Even as the trains start to chug again along Canadian railways, there are fears of another labour dispute among pilots at Air Canada grounding jets across the country in just a few weeks’ time.
It hasn’t just been a summer of strikes and stoppages in Canada: a wave of job actions in recent years has swept across ports in British Columbia, government offices in Ottawa and hospitals in Quebec.
Whether they work on tarmacs, behind desks or in classrooms, Canadians have been taking to the picket lines as negotiations between unions and employers seem to increasingly fall through at the table.
Experts who spoke to Global News say that even as the rising cost of living shows signs of cooling, inflation is still to blame, as workers see their purchasing power eroded and push for better wages in response.

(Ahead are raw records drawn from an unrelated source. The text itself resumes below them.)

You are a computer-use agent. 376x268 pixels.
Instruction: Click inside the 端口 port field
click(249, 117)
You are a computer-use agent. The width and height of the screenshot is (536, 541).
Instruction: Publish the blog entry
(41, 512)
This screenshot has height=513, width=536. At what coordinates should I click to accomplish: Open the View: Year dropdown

“This is the hangover of inflation,” says David Macdonald, senior economist at the Canadian Centre for Policy Alternatives. “This is workers trying to claw their way back from this huge increase in prices.”
Inflation soared during the COVID-19 pandemic recovery, peaking at 8.1 per cent in June 2022 as Canadians rushed out to spend as travel restrictions lifted and semiconductor shortages drove up prices for goods like new cars.

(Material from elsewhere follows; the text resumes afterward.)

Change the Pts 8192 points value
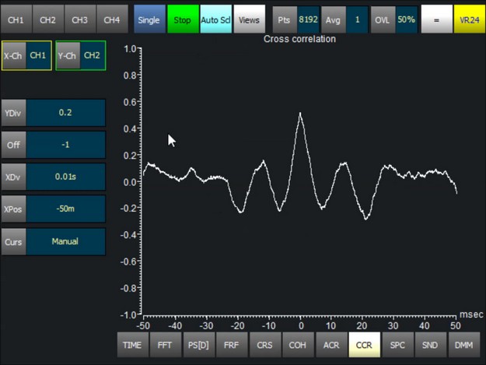pos(309,19)
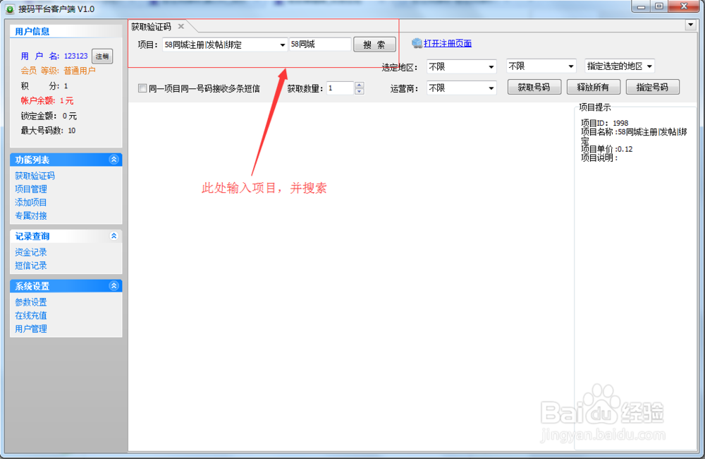Screen dimensions: 705x459
Task: Click the 获取号码 button
Action: click(535, 88)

Statistics Canada says that in 2022, the median after-tax household income fell 3.4 per cent to just over $70,000 as decades-high inflation levels coincided with a dropoff in government support tied to the pandemic.
Though inflation has cooled lately, last coming in at 2.5 per cent in July, wage gains tend to lag inflation. For the past 18 months, average annual wage increases have outpaced yearly inflation as the Bank of Canada’s benchmark interest rate rose to cool price pressures.